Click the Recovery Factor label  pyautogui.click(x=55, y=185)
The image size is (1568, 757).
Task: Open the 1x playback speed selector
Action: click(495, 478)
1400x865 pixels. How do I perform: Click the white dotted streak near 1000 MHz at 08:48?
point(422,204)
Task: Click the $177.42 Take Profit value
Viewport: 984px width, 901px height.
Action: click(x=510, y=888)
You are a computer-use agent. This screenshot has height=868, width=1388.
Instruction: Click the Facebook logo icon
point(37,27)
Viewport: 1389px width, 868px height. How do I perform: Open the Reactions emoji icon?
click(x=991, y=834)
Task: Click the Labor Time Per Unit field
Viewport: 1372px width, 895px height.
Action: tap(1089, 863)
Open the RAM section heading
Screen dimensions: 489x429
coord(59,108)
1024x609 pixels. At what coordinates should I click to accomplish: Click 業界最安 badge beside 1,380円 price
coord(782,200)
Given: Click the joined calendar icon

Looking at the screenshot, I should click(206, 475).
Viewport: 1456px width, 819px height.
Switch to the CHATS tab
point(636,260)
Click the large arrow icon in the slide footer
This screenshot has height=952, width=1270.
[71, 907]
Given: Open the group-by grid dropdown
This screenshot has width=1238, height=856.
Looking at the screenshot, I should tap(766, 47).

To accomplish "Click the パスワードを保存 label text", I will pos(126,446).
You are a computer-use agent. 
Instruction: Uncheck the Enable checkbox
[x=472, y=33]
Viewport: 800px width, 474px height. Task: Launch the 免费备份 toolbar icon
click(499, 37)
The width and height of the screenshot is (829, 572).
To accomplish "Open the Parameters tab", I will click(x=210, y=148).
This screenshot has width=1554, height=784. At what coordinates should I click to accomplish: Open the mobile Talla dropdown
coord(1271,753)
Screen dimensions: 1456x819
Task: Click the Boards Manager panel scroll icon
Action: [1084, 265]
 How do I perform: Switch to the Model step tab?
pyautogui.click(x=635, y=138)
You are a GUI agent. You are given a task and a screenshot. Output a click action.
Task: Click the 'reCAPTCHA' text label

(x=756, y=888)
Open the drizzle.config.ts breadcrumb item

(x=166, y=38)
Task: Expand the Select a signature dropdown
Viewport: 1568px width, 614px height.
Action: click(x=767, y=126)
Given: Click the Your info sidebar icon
────────────────────────────────────────
ACTIVITY:
Where the line containing "Task: Click the 'reCAPTCHA' text label" appears in the records above, begin copying and continue through the last line; copy each line exactly and include no others.

RESULT OF THIS EXERCISE:
Task: Click the 'reCAPTCHA' text label

(x=756, y=888)
Open the drizzle.config.ts breadcrumb item

(x=166, y=38)
Task: Expand the Select a signature dropdown
Viewport: 1568px width, 614px height.
Action: click(x=767, y=126)
Given: Click the Your info sidebar icon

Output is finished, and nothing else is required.